William Pitt the Elder by William Hoare

William Pitt the Elder by William Hoare

Well, that’s clear, isn’t it? Pitt the Elder should have known the date of birth of his own son, no?

Except we find Pitt the Elder writing to his brother-in-law, George Grenville, on 10 October 1756: “Dear Grenville, Lady Hester is as well as can be in her situation, after being delivered of a son this morning.” [Grenville Papers I, 173]

And also to his nephew, Thomas Pitt, later Lord Camelford, also on 10 October 1756: “Lady Hester was safely delivered this morning of a son.” [Letters written by Lord Chatham to his nephew Thomas Pitt (1804), p. 97]

Not to mention the fact that Chatham’s baptismal record in the parish register, entered on 7 November 1756, notes his date of birth as 10 October.

John, 2nd Earl of Chatham's baptismal record, Hayes, Kent

John, 2nd Earl of Chatham’s baptismal record, Hayes, Kent

So what happened? Why the discrepancy? I suppose the most likely possibility is that everything went so quickly (and Chatham’s birth was, apparently, very quick) that nobody troubled to take accurate note of his time of birth. Maybe the clocks in the room were fast. Maybe the midwife (or man midwife, as Chatham was delivered by William Hunter) made a mistake.

Clearly the family celebrated Chatham’s birthday on 9 October, although there could have been other reasons for this. In 1773, 10 October fell on a Sunday: possibly the family decided to celebrate a day early for that reason. I personally think this unlikely, however, as Pitt the Elder specifically says “THIS is the happy day that gave us your brother”. He could have misdated his letter, but this is unlikely, particularly as his son William replied a few days later making reference to “the rejoicings on the happy ninth of October”.
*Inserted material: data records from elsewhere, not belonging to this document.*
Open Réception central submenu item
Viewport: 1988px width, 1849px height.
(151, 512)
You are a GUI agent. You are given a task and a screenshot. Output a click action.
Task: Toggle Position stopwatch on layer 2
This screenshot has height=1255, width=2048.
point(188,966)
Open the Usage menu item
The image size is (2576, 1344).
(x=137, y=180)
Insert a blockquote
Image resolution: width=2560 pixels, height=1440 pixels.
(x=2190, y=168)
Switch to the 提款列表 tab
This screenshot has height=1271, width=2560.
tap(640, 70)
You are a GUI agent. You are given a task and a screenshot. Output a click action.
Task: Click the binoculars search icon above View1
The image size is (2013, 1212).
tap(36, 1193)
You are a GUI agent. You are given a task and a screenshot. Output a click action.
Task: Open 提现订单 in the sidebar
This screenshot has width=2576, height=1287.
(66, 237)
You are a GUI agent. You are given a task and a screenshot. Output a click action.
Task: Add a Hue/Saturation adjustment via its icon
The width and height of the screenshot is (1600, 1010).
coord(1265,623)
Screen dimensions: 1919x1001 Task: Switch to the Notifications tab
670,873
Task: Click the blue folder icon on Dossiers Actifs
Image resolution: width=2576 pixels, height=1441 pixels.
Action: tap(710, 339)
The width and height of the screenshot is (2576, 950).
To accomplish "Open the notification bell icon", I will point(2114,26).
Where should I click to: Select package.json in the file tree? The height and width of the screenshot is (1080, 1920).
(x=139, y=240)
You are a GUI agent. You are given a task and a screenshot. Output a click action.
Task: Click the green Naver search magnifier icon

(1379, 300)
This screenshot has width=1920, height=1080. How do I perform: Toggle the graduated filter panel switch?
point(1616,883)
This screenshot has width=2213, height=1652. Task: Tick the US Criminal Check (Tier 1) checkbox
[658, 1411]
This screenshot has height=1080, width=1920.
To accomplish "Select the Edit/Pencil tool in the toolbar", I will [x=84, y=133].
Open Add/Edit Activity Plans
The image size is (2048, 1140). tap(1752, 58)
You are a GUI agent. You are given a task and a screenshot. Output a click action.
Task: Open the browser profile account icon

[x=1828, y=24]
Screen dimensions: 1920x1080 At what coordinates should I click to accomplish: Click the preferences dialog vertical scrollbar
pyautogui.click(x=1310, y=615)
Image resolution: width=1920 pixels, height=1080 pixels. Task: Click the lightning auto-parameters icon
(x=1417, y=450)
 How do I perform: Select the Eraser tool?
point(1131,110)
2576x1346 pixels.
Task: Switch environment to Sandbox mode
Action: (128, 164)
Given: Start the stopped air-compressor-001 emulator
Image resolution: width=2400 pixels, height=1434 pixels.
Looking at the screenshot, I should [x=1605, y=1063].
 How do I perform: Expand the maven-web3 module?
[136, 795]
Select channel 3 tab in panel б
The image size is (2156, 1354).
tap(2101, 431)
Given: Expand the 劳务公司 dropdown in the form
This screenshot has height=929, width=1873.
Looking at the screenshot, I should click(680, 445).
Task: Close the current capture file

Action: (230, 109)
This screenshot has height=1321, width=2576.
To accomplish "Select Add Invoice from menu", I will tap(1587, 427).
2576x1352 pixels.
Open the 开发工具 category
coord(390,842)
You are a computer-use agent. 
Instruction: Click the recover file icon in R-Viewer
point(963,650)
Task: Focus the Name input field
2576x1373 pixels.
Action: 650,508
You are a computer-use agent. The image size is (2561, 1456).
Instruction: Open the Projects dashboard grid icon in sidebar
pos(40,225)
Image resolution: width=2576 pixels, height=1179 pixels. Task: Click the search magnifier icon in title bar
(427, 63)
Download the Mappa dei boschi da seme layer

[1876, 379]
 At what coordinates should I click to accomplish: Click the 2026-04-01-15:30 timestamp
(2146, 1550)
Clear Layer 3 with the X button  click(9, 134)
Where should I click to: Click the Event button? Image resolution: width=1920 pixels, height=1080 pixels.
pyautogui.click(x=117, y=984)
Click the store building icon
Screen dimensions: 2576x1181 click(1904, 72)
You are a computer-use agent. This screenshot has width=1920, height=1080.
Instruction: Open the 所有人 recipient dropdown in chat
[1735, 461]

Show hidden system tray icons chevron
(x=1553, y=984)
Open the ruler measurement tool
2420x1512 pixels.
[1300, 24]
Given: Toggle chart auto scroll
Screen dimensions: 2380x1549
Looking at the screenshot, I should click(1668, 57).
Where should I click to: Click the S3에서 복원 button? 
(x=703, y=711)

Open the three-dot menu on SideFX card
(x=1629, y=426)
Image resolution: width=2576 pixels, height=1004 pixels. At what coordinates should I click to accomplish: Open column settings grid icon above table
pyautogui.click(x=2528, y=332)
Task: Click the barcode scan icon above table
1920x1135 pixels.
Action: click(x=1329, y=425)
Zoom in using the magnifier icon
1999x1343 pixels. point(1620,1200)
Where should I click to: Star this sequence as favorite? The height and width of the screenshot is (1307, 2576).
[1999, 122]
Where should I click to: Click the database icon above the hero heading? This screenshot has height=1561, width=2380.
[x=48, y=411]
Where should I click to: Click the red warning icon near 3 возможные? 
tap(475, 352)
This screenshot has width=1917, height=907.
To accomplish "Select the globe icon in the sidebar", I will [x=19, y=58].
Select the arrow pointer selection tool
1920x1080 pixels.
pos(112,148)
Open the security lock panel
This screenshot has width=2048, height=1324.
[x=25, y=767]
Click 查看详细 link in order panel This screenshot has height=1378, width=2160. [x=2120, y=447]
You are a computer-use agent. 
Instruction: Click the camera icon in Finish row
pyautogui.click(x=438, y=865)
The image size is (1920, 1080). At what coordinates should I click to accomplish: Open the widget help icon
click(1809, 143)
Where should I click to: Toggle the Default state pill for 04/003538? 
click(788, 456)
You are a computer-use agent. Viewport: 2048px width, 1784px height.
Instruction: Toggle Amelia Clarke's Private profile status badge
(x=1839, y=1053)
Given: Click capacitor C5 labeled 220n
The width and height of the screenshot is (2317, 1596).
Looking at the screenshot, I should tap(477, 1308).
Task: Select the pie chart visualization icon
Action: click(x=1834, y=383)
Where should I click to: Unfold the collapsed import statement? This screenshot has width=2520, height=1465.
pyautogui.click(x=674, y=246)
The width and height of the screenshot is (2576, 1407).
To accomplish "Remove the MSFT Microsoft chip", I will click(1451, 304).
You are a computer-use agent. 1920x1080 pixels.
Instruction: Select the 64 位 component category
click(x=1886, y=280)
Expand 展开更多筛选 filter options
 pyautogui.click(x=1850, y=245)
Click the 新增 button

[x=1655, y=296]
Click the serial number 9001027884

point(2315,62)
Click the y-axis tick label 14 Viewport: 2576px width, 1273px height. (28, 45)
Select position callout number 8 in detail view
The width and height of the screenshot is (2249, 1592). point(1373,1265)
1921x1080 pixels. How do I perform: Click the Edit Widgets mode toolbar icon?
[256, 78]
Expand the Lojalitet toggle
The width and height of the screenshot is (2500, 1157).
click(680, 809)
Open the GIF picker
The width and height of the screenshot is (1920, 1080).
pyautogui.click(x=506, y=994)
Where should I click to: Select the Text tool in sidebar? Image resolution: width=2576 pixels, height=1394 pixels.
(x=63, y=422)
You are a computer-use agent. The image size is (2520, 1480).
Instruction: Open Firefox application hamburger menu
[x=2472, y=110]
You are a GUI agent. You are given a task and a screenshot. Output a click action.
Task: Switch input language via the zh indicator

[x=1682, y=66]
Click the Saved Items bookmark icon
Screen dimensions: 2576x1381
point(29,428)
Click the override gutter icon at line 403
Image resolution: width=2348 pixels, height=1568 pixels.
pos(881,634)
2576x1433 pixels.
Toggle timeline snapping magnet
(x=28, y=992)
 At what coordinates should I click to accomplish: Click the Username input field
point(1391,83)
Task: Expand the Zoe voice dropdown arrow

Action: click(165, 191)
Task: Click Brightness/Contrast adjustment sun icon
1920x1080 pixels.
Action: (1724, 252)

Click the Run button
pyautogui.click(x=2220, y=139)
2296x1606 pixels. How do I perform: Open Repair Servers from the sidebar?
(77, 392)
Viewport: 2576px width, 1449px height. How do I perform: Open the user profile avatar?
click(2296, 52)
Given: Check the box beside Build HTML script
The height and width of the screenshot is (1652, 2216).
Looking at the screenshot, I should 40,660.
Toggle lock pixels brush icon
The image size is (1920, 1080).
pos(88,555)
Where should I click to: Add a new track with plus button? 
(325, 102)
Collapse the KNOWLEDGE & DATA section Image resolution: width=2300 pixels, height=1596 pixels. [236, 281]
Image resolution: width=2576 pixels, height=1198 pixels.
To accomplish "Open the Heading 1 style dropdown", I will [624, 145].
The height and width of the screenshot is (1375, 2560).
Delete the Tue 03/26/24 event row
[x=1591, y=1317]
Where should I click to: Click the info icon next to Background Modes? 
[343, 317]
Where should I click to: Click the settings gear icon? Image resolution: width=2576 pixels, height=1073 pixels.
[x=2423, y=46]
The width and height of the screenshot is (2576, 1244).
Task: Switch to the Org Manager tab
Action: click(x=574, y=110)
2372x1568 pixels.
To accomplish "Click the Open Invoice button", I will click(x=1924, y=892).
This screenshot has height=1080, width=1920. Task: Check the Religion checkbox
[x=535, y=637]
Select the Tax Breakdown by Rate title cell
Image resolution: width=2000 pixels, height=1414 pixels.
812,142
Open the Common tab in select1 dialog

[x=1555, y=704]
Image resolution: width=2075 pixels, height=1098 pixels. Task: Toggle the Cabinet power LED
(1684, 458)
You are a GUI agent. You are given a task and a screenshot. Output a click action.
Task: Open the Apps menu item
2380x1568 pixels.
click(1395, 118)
It seems most likely, therefore, that the family for some reason changed their minds about Chatham’s birthday and started celebrating it on 9 October. But he would not be the only 18th century figure surrounded with such confusion — the Duke of Wellington’s precise birthdate, for example, is also disputed.

This doesn’t make my task as biographer any easier, but I’ve plumped for 10 October rather than 9 October because Chatham’s baptismal record suggests that date. The entry was added on 7 November, nearly a full month after Chatham’s birth, so it seems most likely to me that any changes of mind occurred some time after his birth. I’ve therefore gone with the on-the-spot account, and shaved a day off the 2nd Lord Chatham’s age.

You may disagree with me, but I’m sticking to my guns.